I think many of us are better at listening than others, but in our busy frantic lives, it’s tough to just sit and really listen. We fiddle with phones, we look around, we think about our emails, we wonder about what we’re going to say next. All the while we’re doing ourselves and the person we’re engaged with a disservice and we’re teaching ourselves that it’s ok to not be present.
True listening takes intent. And practice. But it’s easy to learn. I learned in barely 72 hours.
Meditation really does improve your health.
Meditation and mindfulness are certainly the buzzwords as of late but as I slowly learned how to meditate I found my stress diminished while my concentration, self-awareness, and general happiness increased. I felt more in touch with my body and my thoughts than ever before.
At the retreat, we rarely sat for long, which made it easy to embrace. Our meditation sessions were 30 minutes at most and combined with nature walks, yoga movement, silence, and the gorgeous grounds of Whidbey Island’s beautiful Aldermarsh Resort, I was able to find a peace inside myself I never had before.
At the beginning of the retreat they said we’d all have a “moment” that would change us. “Bah!” I thought. “I’m just going to be in hell sitting here all weekend.”

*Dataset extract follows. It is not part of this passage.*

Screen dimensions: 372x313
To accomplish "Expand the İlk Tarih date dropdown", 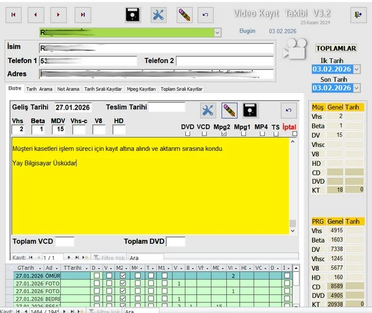I will point(357,69).

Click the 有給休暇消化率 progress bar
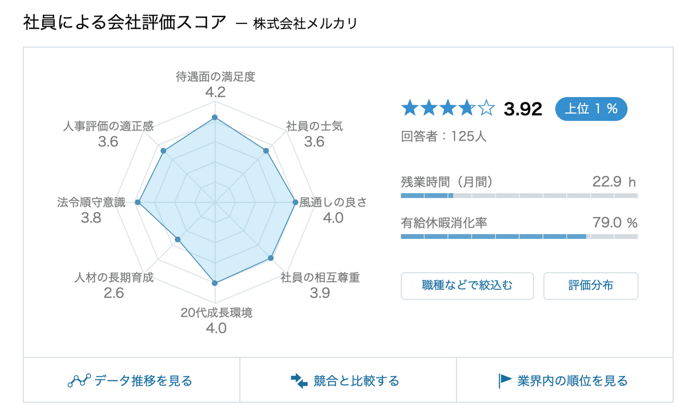(x=519, y=236)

On the last day of our retreat, my restless mind surfaced and wandered off to all of the beautiful trails I could go run once free. As wonderful as the weekend was, I was ready to bust out of the cage like a wild animal. As we had our final retreat circle, Jenny Hayo said that “oftentimes, how we leave the retreat is how we leave other things in life.”
I finally saw it—my “moment”.
Why am I always one foot out the door? Why do I always feel like a caged animal? Why is my little monkey brain always thinking of the next, the next, the next.

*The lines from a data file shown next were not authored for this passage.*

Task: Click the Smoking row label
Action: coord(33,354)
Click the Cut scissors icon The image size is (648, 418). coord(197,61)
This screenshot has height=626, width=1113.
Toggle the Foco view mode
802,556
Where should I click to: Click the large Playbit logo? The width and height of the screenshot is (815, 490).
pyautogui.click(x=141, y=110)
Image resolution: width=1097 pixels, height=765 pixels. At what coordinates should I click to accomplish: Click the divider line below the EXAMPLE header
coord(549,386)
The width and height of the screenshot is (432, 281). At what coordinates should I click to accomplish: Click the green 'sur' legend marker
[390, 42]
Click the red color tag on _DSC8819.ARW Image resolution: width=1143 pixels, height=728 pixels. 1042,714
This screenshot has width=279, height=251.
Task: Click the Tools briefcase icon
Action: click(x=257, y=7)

I told my monkey to sit down. It protested loudly, but I dismissed it, and just like that, it was gone. I sat in complete stillness and when I finally got up again I realized it was perhaps the first time in my life I had successfully quieted my mind. It was silent. And it was both powerful and scary at the same time.
The power of a timeout.
Sure, I frequently get outside, unplug, and enjoy the silence from time to time, but this retreat rebooted my system in fantastic ways. As a person who works with technology for a living, I equally love it and hate it. I think it’s made our lives more wonderful in many ways while numbing us to everything around us and splintering our time into an unfocused multi-tasking nightmare.

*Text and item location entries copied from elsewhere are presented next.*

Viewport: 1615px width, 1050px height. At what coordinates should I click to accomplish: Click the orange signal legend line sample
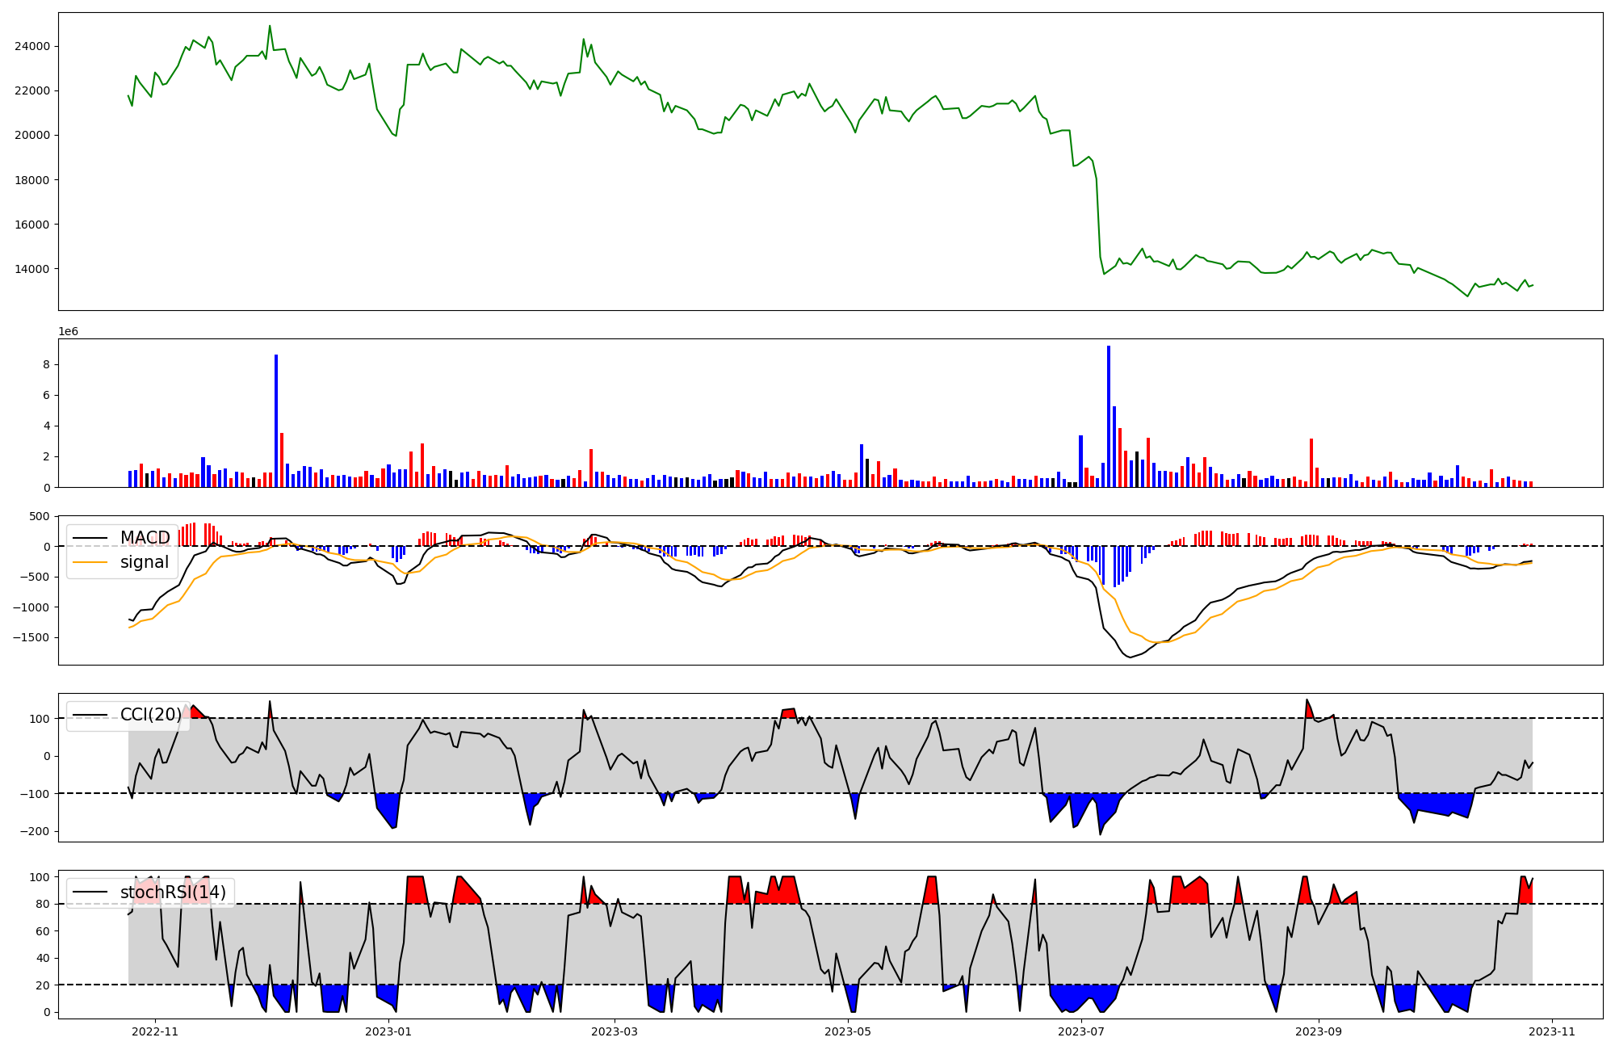(89, 562)
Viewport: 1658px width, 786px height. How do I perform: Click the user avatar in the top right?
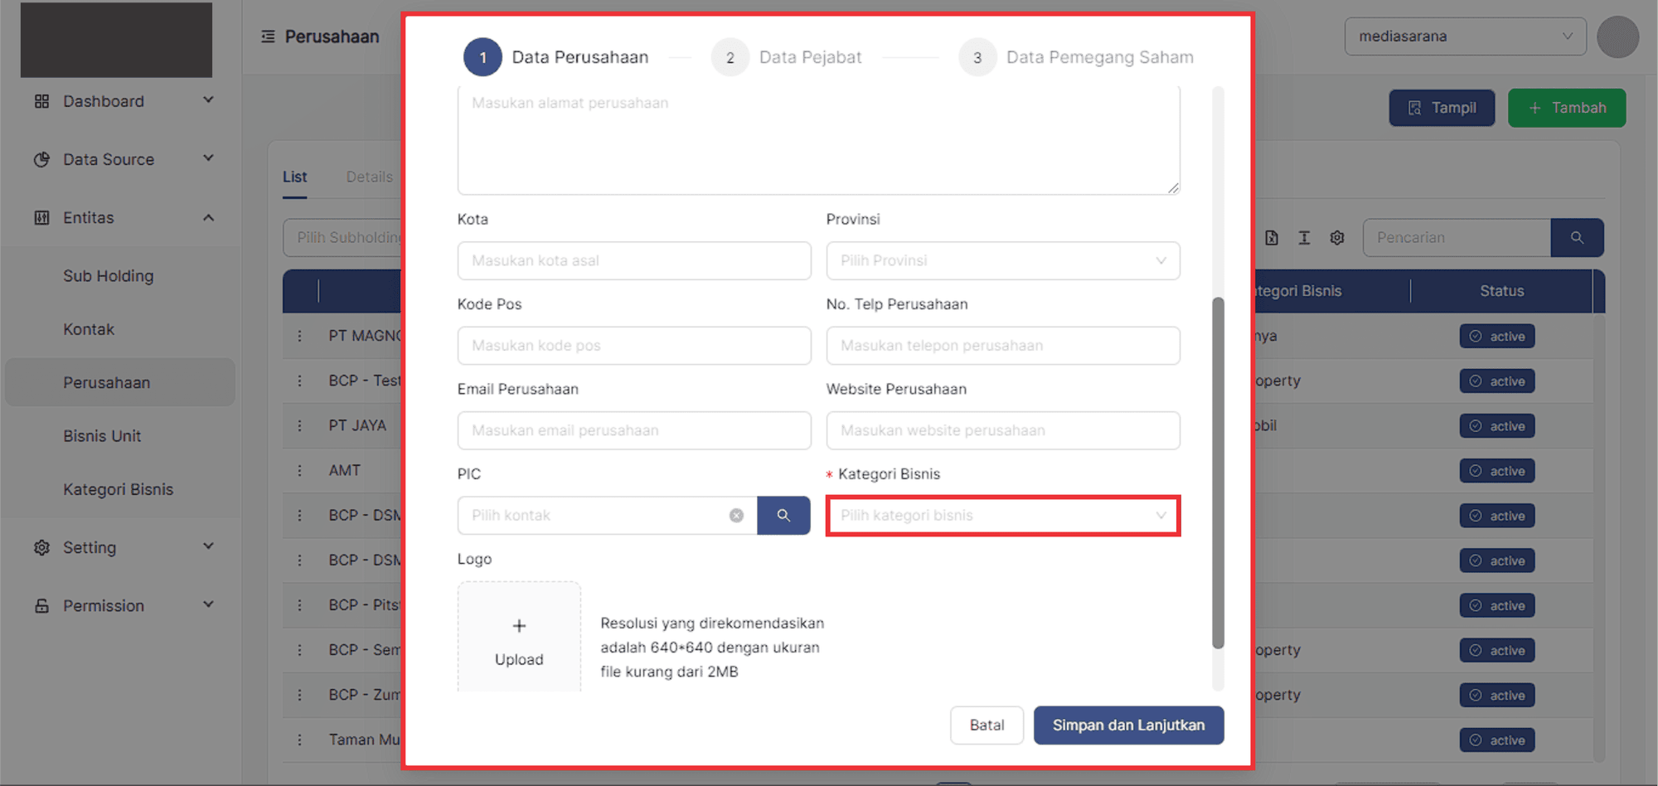1617,37
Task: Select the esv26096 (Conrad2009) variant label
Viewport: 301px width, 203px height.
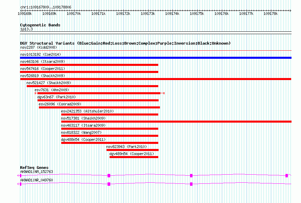Action: point(60,104)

At the end of the retreat I felt more aware of myself and everything around me. I could truly listen again. My senses were in tune to my surroundings and though it was just a start, my eyes had been opened to the power of meditation.
When Kate and Jenny announced a January retreat a few months back, would you believe I was one of the first to sign up? And tonight I go back to Aldermarsh again for another 3 days of discovery. I’m just as apprehensive as I was the first time and I’ve tried to talk myself out of it all week, but you know, it’s hard to defy a Jedi master like Kate!
Need to cultivate some stillness in your life?
If your life feels a little frazzled, Jenny Hayo teaches meditation classes at the 8 Limbs Yoga Center and Kate Bradfield is nothing short of a medicine woman. Her rolfing office is located in Capitol Hill. Information on their retreats is on Jenny’s website.
If you’ve never tried a silent retreat, I would highly recommend it! You never know what you’ll learn about yourself and it’s an incredible way to unwind and reset. Expect to be really fidgety at first until your body settles in.
In the meantime, try to schedule time in every day to just sit and be. If you don’t already take time for yourself at the beginning of your day, do it! It’s amazing the changes you’ll see. I think all of us can benefit from a little stillness and silence in our day – don’t you think?